=== INSTRUCTIONS FOR THE TASK ===
Every line from the one holding "Given: Click the" through the last line of the records must be retyped exactly, and no other line or picture may appear in the copy.

--- DATA TO PROCESS Enclosed Below ---

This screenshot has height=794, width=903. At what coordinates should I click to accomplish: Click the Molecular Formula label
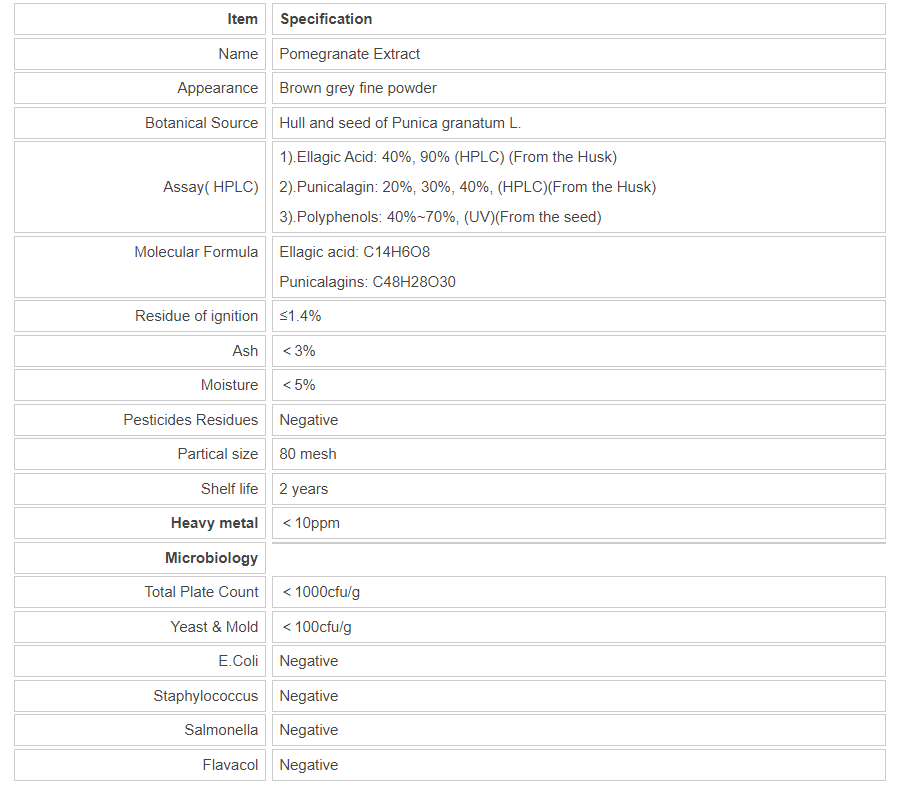pyautogui.click(x=196, y=252)
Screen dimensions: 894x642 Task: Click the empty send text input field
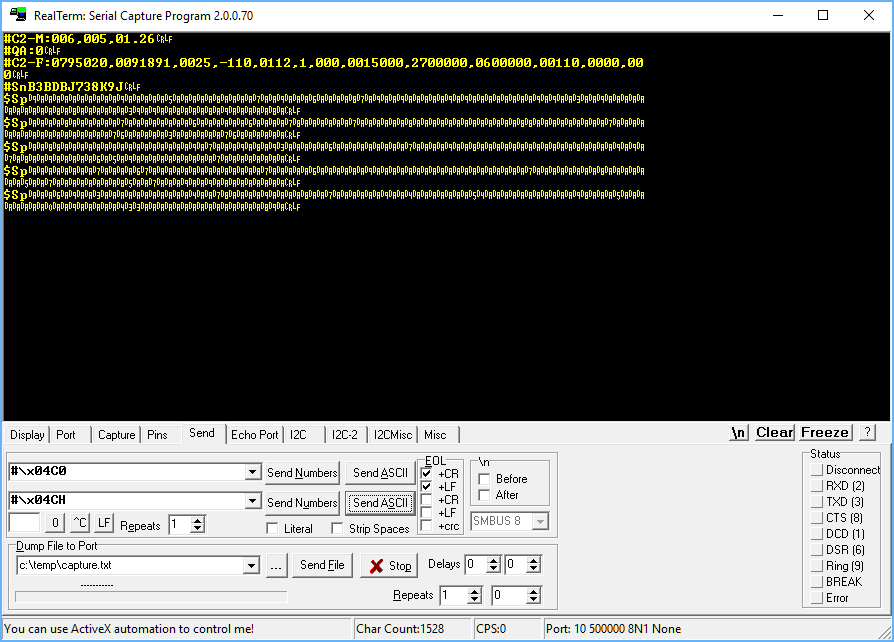25,522
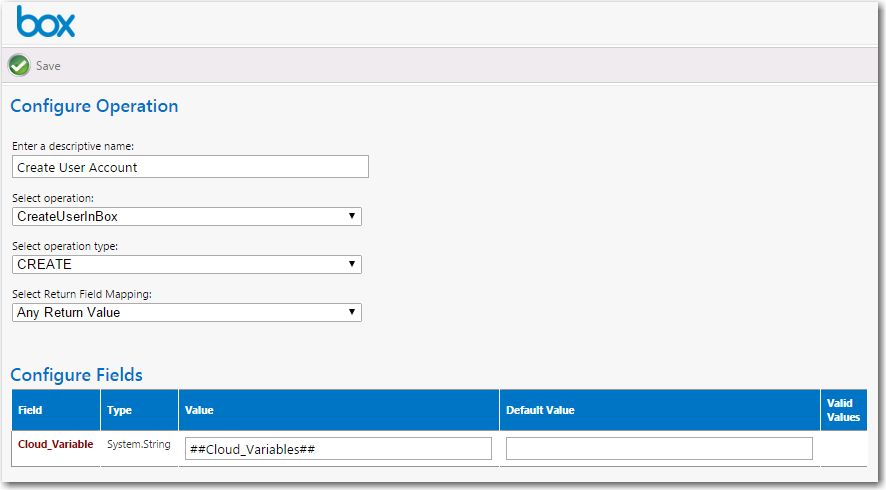This screenshot has height=490, width=886.
Task: Click the Type column header
Action: (119, 410)
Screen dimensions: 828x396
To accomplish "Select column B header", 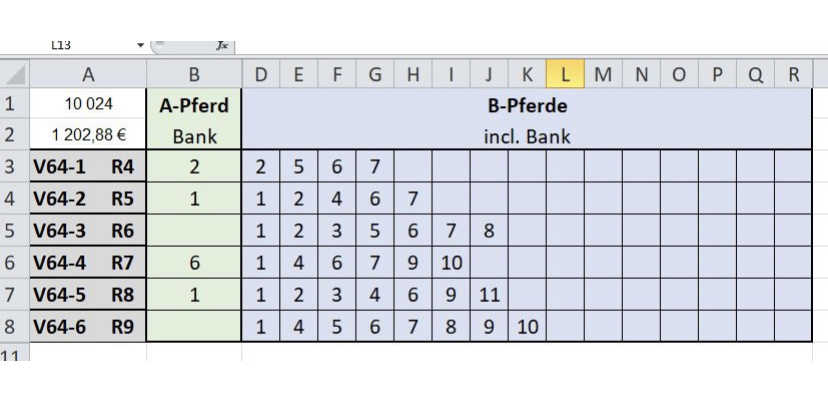I will pos(194,74).
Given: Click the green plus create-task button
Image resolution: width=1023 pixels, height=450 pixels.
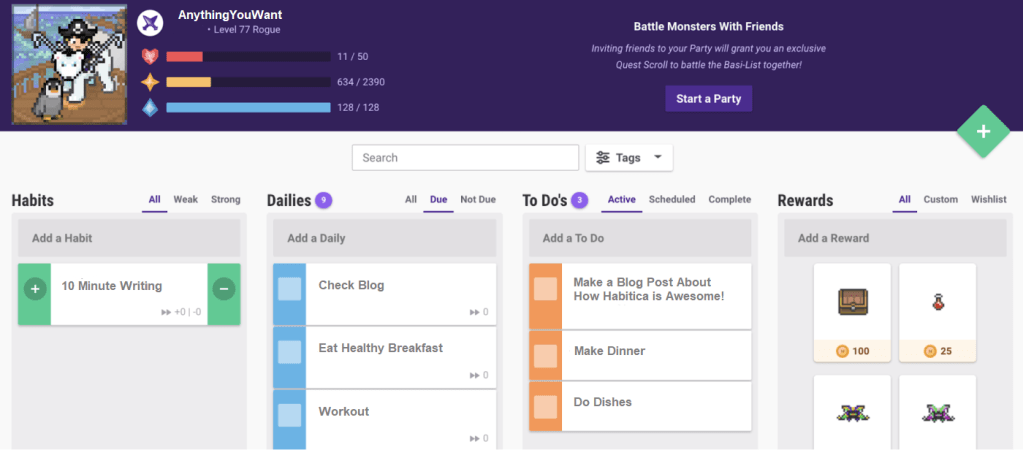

--- End of Enclosed DATA TO PROCESS ---

=== EXERCISE OUTPUT ===
Given: Click the green plus create-task button
Image resolution: width=1023 pixels, height=450 pixels.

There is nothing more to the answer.